Indeed, the credit crunch offered politicians built-in cover to begin weaning Higher Ed off of easy money - by claiming that bigger problems forced their hands. Instead, they once again increased the flow of taxpayer dollars.
There's no other conclusion: The Ivory Tower is addicted to taxpayer cash, and Washington is happy to keep the junkie hooked."
Here's an example of the old shell game being played with OUR money:
In Gainesville, University of Florida students have a transportation fee added into their tuition. This then allows them to ride any bus in the city just by flashing their student ID card. The teachers get a free ride as well, so we're talking about 65,000 pre-paid, 'round the clock bus rides each and every day. For those who cannot afford it, government grants step in to make up the difference.

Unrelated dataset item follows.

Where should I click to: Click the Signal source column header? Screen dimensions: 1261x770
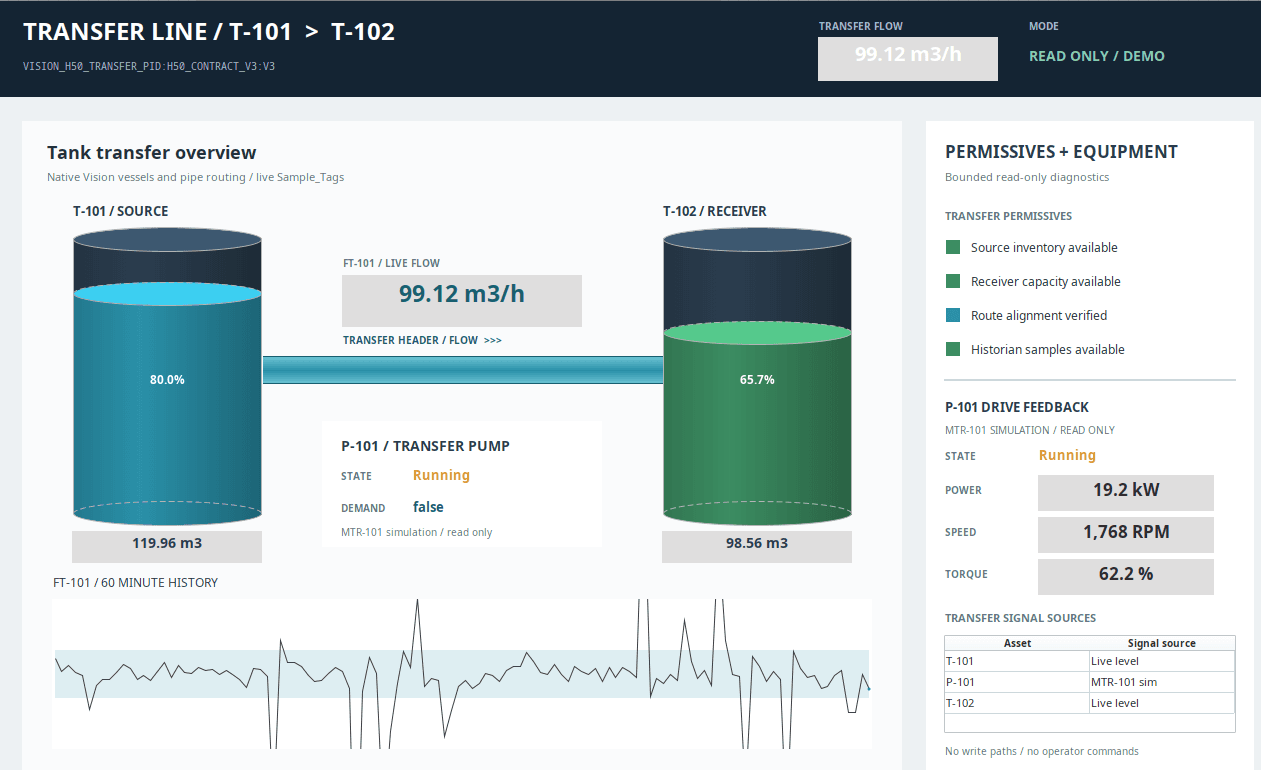pos(1162,643)
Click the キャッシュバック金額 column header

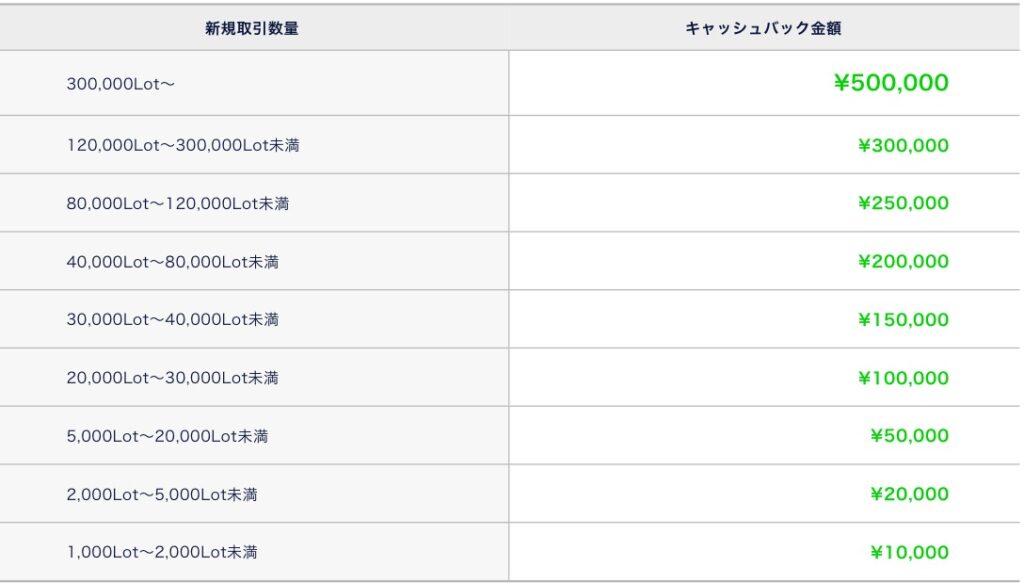click(763, 28)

Trouble is, less than a third of those eligible ride the buses, as is evidenced by the literal thousands of scooters and beater-cars clogging the highways and byways. The city makes out like a bandit though, as the University along with the Federal Government assure that mass transit here ALMOST breaks even. Whenever the Regional Transit System is in need of a few extra bucks...say when there are no students in class and bus routes are shut down but the drivers and mechanics and maintenance and management and campus police department still need to be paid to do nothing...the city calls for help from the University and "new and improved" routes are added to the schedule in order to induce Uncle Sam to fork over some extra cash.
Which it does, and with a smile. We therefore subsidize not only the University, but the Transit System, the road workers, the cops, and anyone remotely associated with this shell game. They all proudly point to a balanced budget and the University crams more and more students into a finite space each and every year because there's gold in them 'thar kids.